Instructions to follow: Please write out the records word for word, starting at the very beginning and ending with the line that contains "pos(114,133)", including that line. Leave the pictures out.

Excerpted records:
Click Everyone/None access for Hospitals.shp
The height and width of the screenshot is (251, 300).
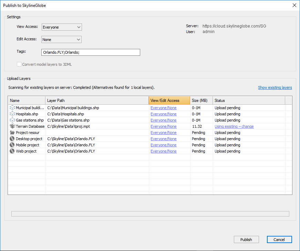click(x=163, y=114)
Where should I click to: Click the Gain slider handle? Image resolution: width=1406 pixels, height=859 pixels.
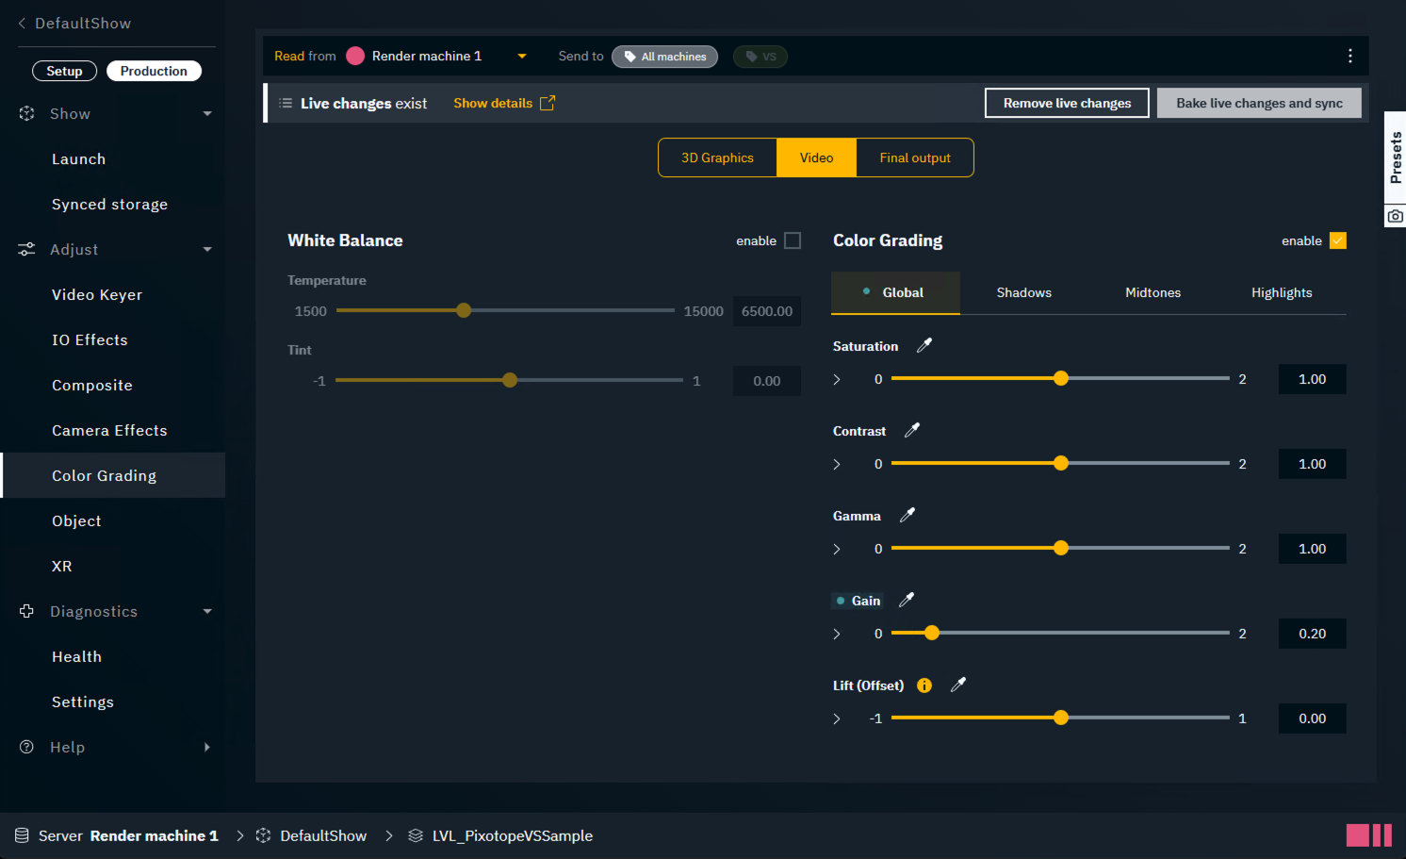coord(932,634)

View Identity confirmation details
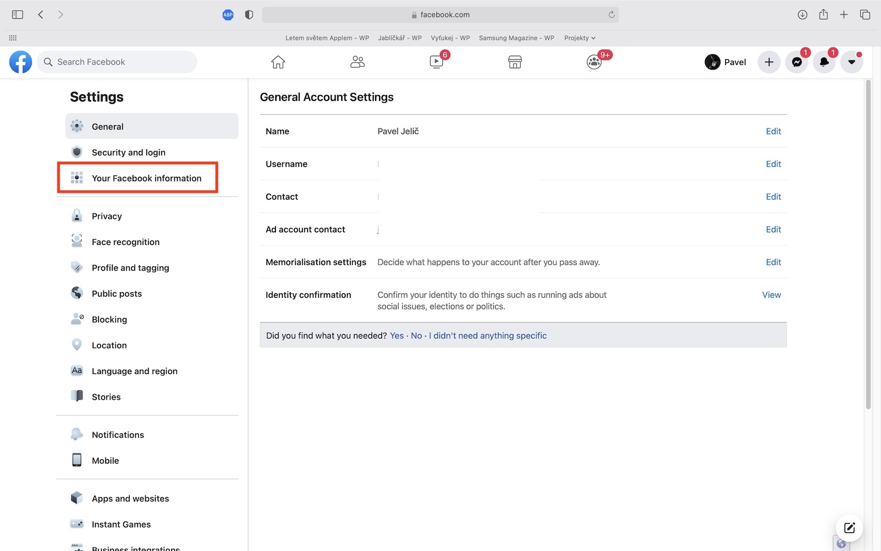tap(771, 295)
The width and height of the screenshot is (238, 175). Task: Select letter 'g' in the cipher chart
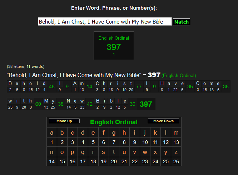pos(114,133)
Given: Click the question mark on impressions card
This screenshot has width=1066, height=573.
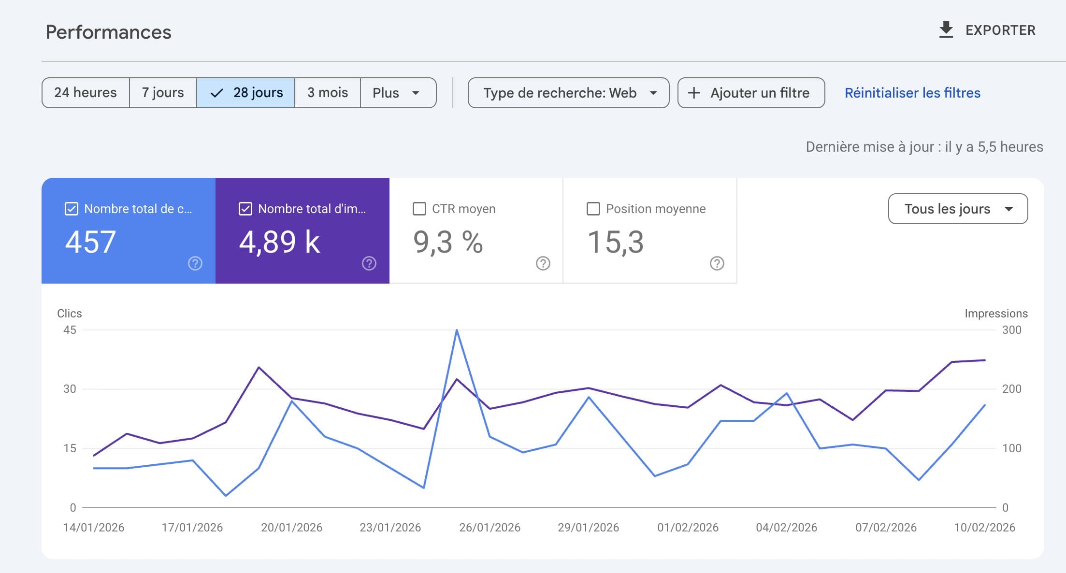Looking at the screenshot, I should coord(369,264).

Solution to the exercise:
Click Everyone/None access for Hospitals.shp
The height and width of the screenshot is (251, 300).
click(x=163, y=114)
Where should I click to: Click the Gain slider handle? Image resolution: width=1406 pixels, height=859 pixels.
coord(932,634)

View Identity confirmation details
tap(771, 295)
The width and height of the screenshot is (238, 175). Task: Select letter 'g' in the cipher chart
pos(114,133)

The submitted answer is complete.